Claim. After baptizing Jesus and bearing witness to him, John the Baptist separated from Jesus and continued baptizing independently rather than serving as Jesus’s foremost disciple — directly contradicting his father Zechariah’s prophecy that John would “serve him without fear, in holiness and righteousness before him all the days of our life” (75).

Elaboration. Per 2.3. The Faithlessness of John the Baptist: “John the Baptist’s mission as a witness ended when he baptized Jesus and testified to him. What should his mission have been after that point?” Zechariah, “filled with the Holy Spirit,” had prophesied that JtB would serve the Messiah lifelong. “However, John left Jesus and went about baptizing independently.”

DP cites the consequence: “the Jewish people were confused to the point of even supposing that John was the Messiah. Their leaders were confused, too.” A quarrel even erupted between “a Jew who followed Jesus and the disciples of John the Baptist… over whose teacher was giving more baptisms” (John 3:25-26). JtB’s own statement “he must increase, but I must decrease” (30) is read by DP as evidence that JtB did not regard himself as “sharing the same destiny as Jesus” — if he had, “how then could John ever decrease as Jesus was increasing?”

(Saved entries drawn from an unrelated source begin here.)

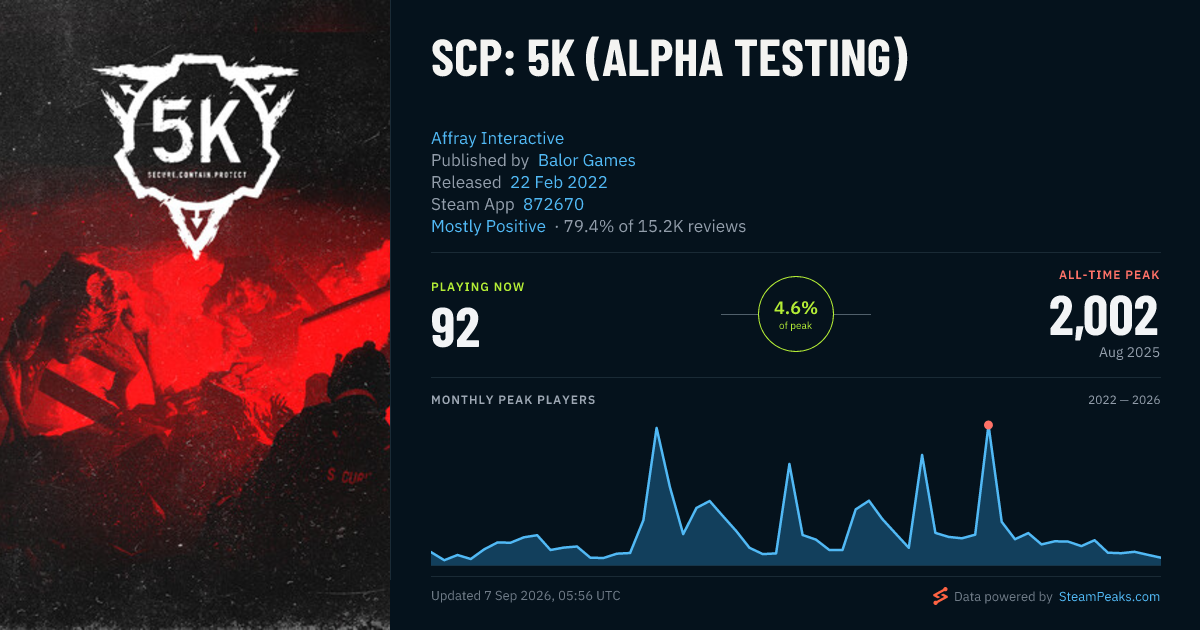Image resolution: width=1200 pixels, height=630 pixels.
Task: Click the all-time peak value 2,002
Action: (x=1104, y=317)
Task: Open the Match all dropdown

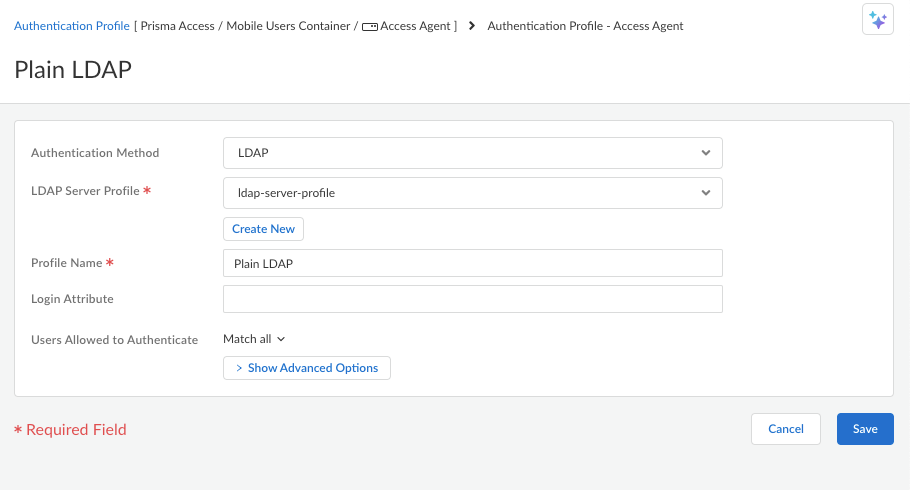Action: click(x=254, y=339)
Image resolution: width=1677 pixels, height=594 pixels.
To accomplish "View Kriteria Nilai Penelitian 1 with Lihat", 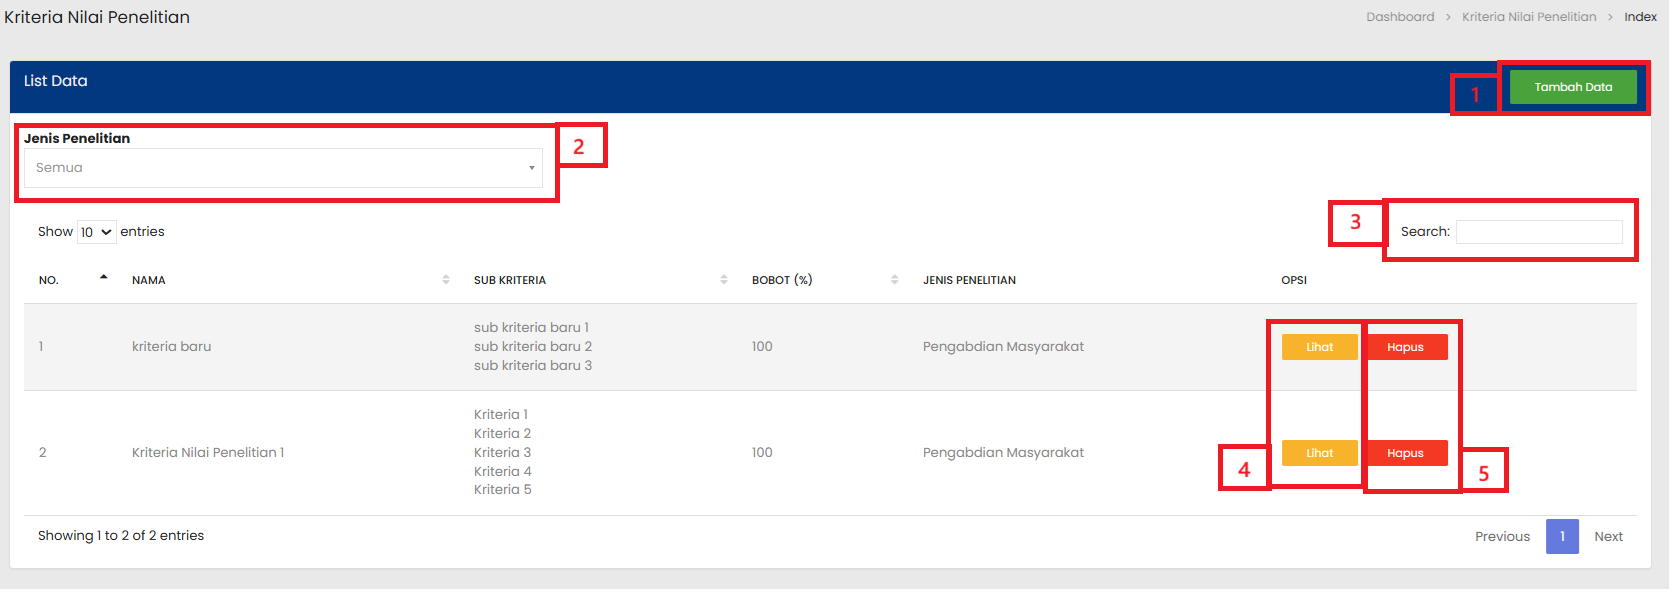I will click(1319, 453).
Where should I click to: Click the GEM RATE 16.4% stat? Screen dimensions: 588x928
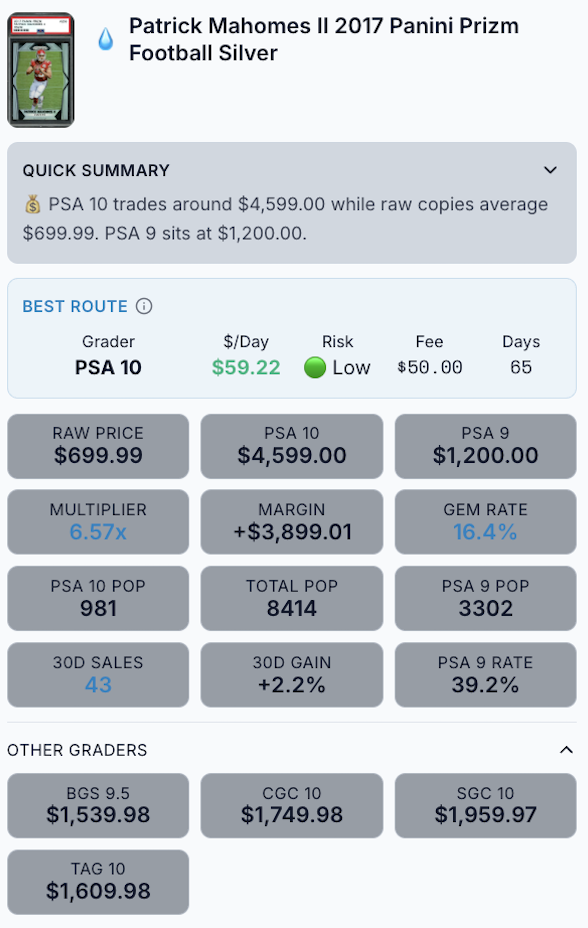coord(485,521)
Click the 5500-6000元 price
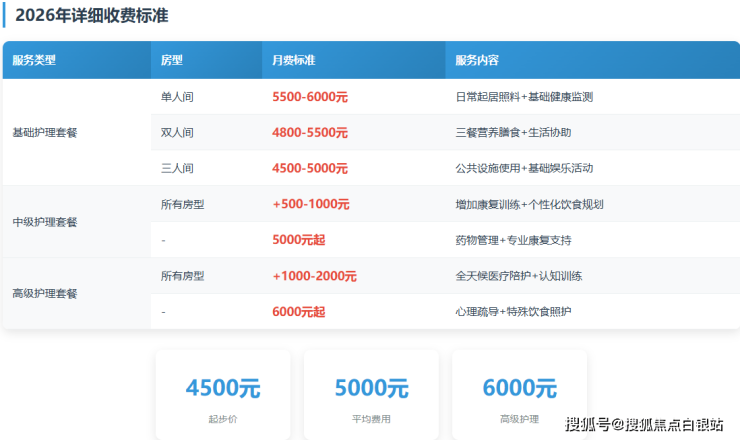The image size is (740, 440). (310, 97)
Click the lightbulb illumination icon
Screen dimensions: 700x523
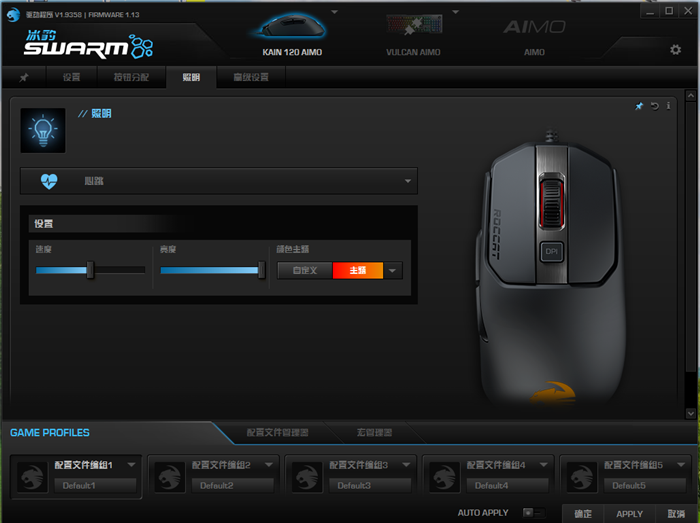click(x=43, y=131)
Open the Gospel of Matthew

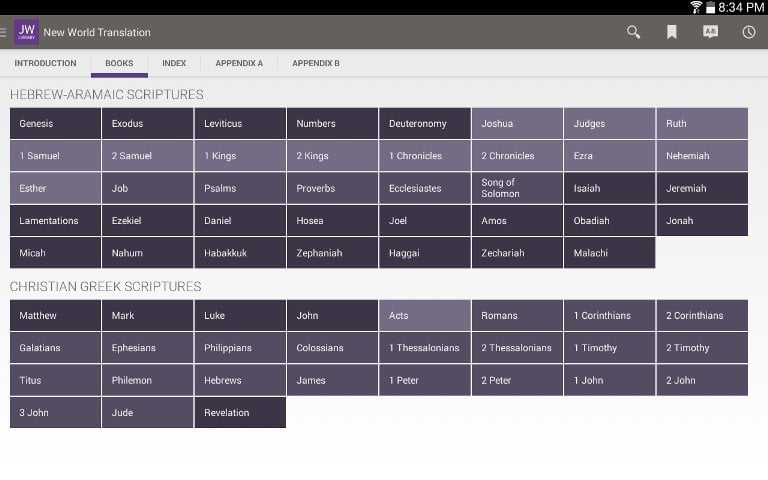point(55,316)
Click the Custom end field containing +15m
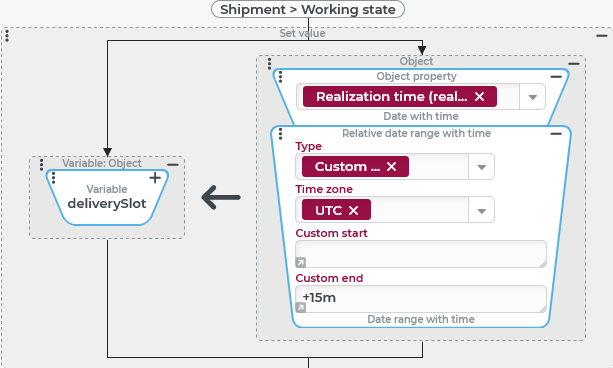613x368 pixels. (421, 299)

DP reads “decrease vs increase” as confession, not humility — JtB framing himself as on a separate trajectory rather than as Jesus’s chief witness. The mainstream reading takes the same line as humble subordination; DP reads structural separation.

His life “was eventually lost over a relatively insignificant affair” — the Herodias episode — instead of being offered for Jesus’s sake.